BAGHDAD (Reuters) - The U.S. military has handed over to the Iraqi government its 2nd largest Iraq base, a joint army and air force complex that housed some 36,000 American troops and contractors at the peak of the war, U.S. officials said.
Joint Base Balad was returned to Iraqi control on Tuesday with the departure of the last members of the 332nd Air Expeditionary Wing as the United States continued the withdrawal of all forces from Iraq by year end.
About 30,000 troops remain in the country, which the United States invaded in 2003. Washington has announced that it will withdraw all its troops by the end of this year after failing to agree with Baghdad on a plan to keep a scaled-down presence.

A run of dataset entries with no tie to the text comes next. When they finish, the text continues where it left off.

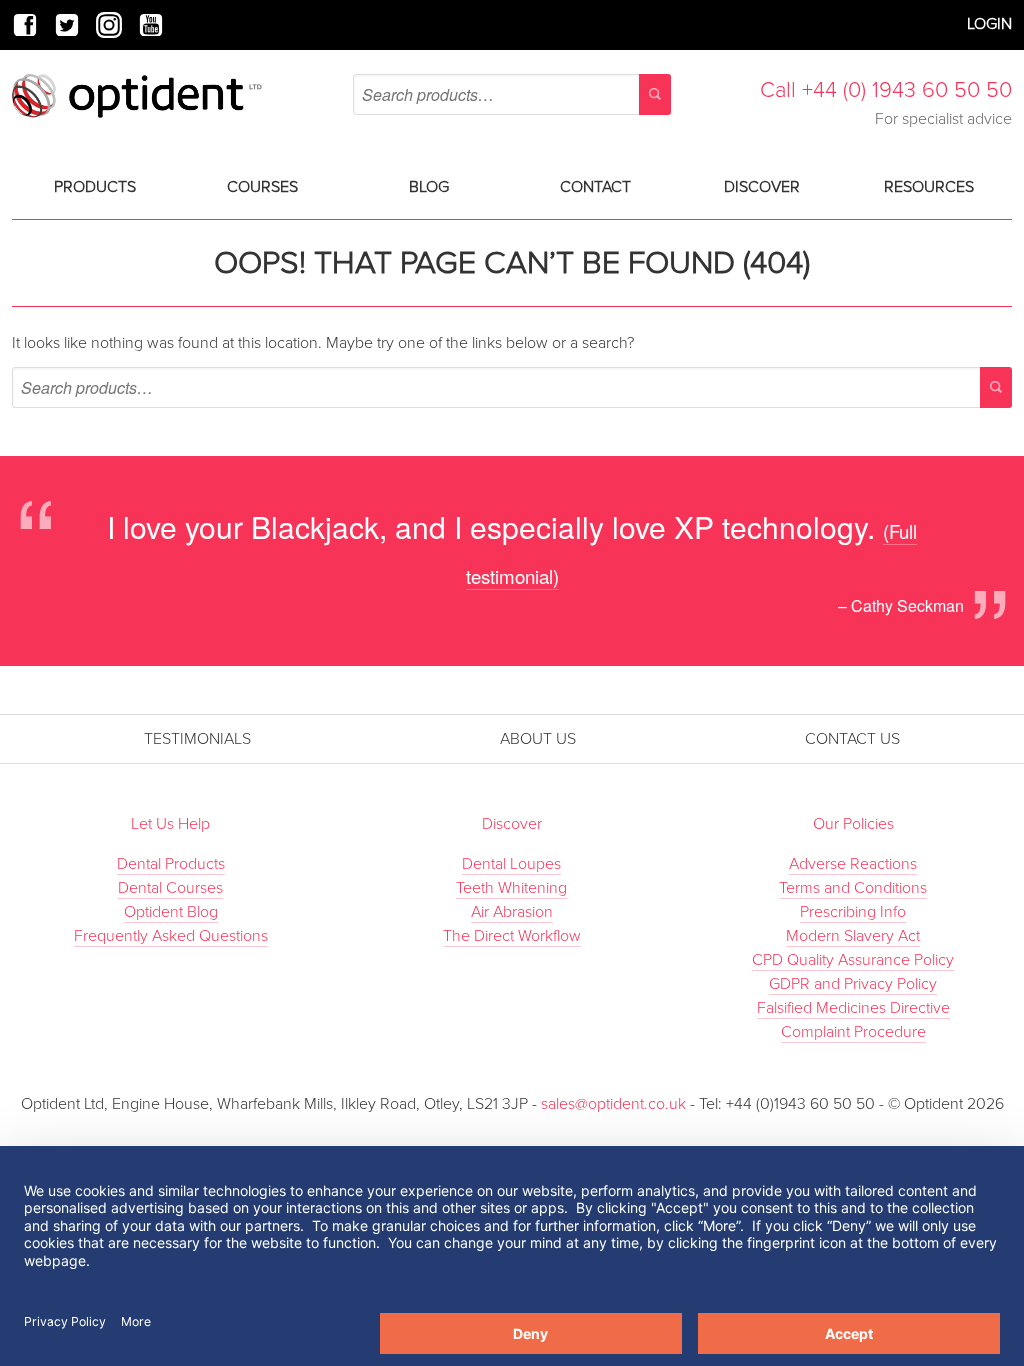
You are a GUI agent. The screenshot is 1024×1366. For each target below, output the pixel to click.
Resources (929, 187)
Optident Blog (171, 912)
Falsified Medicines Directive (853, 1008)
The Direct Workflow (512, 936)
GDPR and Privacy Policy (853, 984)
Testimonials (197, 739)
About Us (538, 739)
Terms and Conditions (853, 888)
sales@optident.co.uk (615, 1104)
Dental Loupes (511, 864)
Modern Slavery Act (853, 936)
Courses (262, 187)
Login (989, 24)
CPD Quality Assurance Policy (853, 960)
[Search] (655, 94)
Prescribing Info (853, 912)
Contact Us (852, 739)
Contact (595, 187)
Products (95, 187)
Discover (762, 187)
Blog (429, 187)
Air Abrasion (512, 912)
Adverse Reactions (853, 864)
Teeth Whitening (511, 888)
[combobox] (512, 94)
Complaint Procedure (853, 1032)
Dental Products (171, 864)
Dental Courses (170, 888)
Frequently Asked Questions (171, 936)
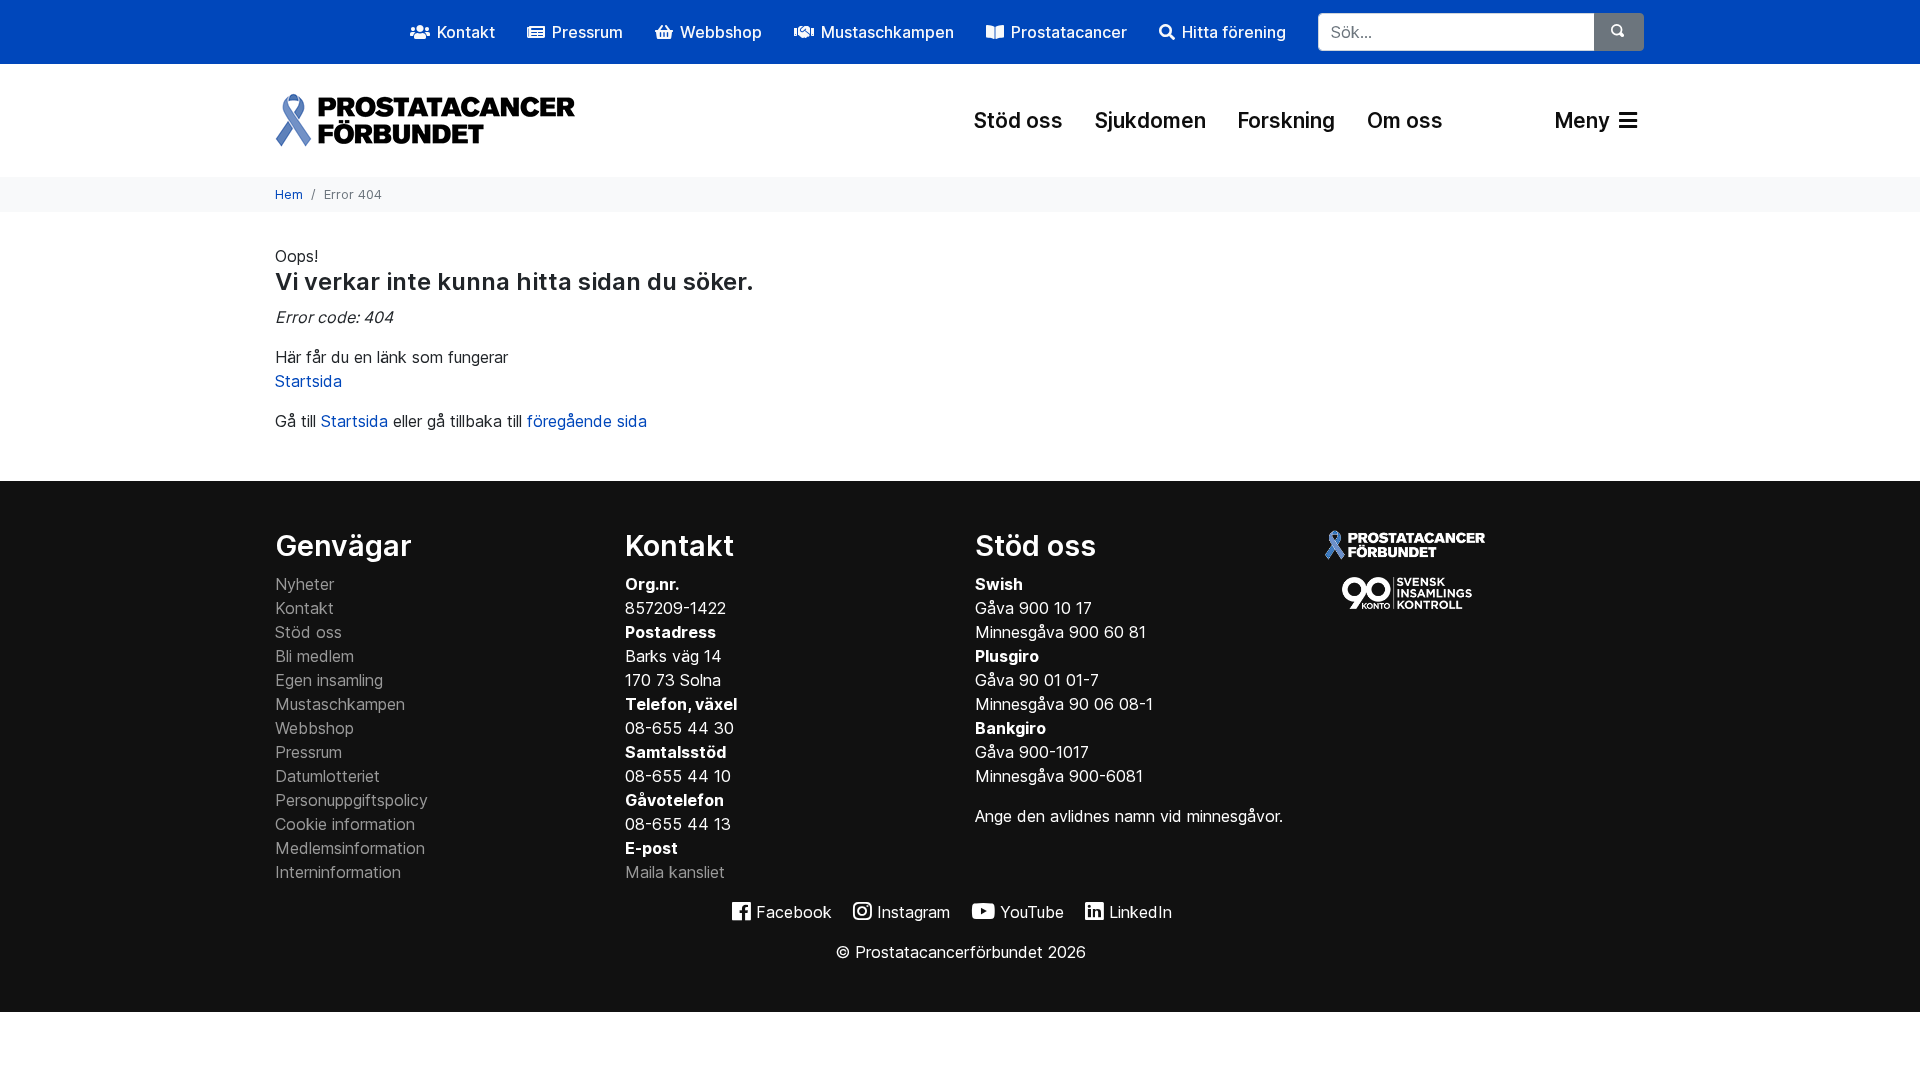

Before the war, Balad, located north of Baghdad, was known as al-Bakr Air Base after Ahmed Hassan al-Bakr, Iraq’s president before Saddam Hussein. U.S. forces captured it in April 2003, renaming it Camp Anaconda and later Joint Base Balad.
Its two 11,000 foot runways made Balad the major logistics centre for U.S. forces in Iraq after the invasion that toppled Saddam, and one of the busiest airports in the world.
“In 2006 Balad had 27,500 takeoffs and landings per month, second only to Heathrow airport in London,” said Lieutenant Colonel Jerry Brooks, a U.S. military historian.
Balad’s peak population made it second in size only to Victory Base, the U.S. war command centre in Baghdad that will be returned to Iraqi control in December.
Balad took so much mortar fire soldiers began calling it “Mortaritaville,” a play on the song “Margaritaville” by American singer Jimmy Buffett.
Brooks said it housed the most sophisticated medical facility in Iraq, which boasted a 98 percent survival rate for the wounded taken there for treatment.
“If you made it to Balad alive, you were going to leave Balad alive,” he said.
From a peak of 505 bases in Iraq, U.S. forces have 11 left.